EXERCISE PASSAGE START

Terraria is a 2D sandbox game with gameplay that revolves around exploration, building, crafting, combat, survival, and mining, playable in both single-player and multiplayer modes. The game has a 2D sprite tile-based graphical style reminiscent of the 16-bit sprites found on the Super NES. The game is noted for its classic exploration-adventure style of gameplay, similar to games such as the Metroid series and Minecraft.

According to the game lore (Released on the 8th anniversary of Terraria’s release), the World of Terraria was a world of peace that the gods created to grant fairness to each being. Eventually, a creature named Cthulhu with immeasurable power arrived to rain destruction upon the world. Eventually, Dryads arrived to stop Cthulhu. While unable to destroy him, they stopped his ability to rain destruction by ripping out its eyes, brain, and part of its skeleton. Cthulhu then retreated to the far side of the moon. To this day, a lunatic cult in the Dungeon exists to bring back Cthulhu. The cult kidnapped the Mechanic and Old Man to bring back Cthulhu, and have almost succeeded.

The game starts in a procedurally generated world, with players starting out with a few basic tools and a non-player character (NPC) guide to get them started. The game’s world is made up of several layers of tiles that the player can interact with and modify. Many resources, such as metal ores, can be found while exploring caves. The player begins with low health and mana, which can be increased by finding certain items. Some resources may only be found in certain areas of the map, stored in common and rare containers, or dropped by certain enemies. The player uses resources to craft new items and equipment at an appropriate crafting station for that recipe. For example, tables or other items can be crafted at a workbench, bars can be smelted from ore at a furnace, and armor can be crafted at an anvil. Several advanced items in Terraria require multiple crafting operations where the product of one recipe is used as an ingredient for another. Players have the option to customize their characters look when creating a new character, and in-game by visiting the Stylist NPC or the Clothier NPC. Along with that, players can obtain vanity items that can be equipped for looks, and dyes to change the color or equipped armor. Characters have three inventory slots for armor to be equipped, and five inventory slots for various accessories to provide a boost to a player’s statistics, such as wings or water walking boots. Much like most Terraria items, armor and accessories can both be crafted, found around the world, and obtained from defeating bosses.

EXERCISE PASSAGE END
ENTRIES SHOWN START

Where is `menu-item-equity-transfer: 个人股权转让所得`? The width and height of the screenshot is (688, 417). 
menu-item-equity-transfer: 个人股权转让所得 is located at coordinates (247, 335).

ENTRIES SHOWN END
ENTRIES SHOWN START

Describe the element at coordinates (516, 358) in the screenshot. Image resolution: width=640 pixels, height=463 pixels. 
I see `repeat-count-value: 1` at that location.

ENTRIES SHOWN END

• EXERCISE REQUIREMENTS:
**A)** In the Terraria passage, where did Cthulhu retreat after the Dryads stopped his ability to rain destruction?
**B)** Retype the part of the Terraria passage that begins with the words containing "Terraria is a 2D sandbox game with" and ends with "as the Metroid series and Minecraft.".

• ANSWERS TO THE EXERCISE:
**A)** To the far side of the moon.

**B)**
Terraria is a 2D sandbox game with gameplay that revolves around exploration, building, crafting, combat, survival, and mining, playable in both single-player and multiplayer modes. The game has a 2D sprite tile-based graphical style reminiscent of the 16-bit sprites found on the Super NES. The game is noted for its classic exploration-adventure style of gameplay, similar to games such as the Metroid series and Minecraft.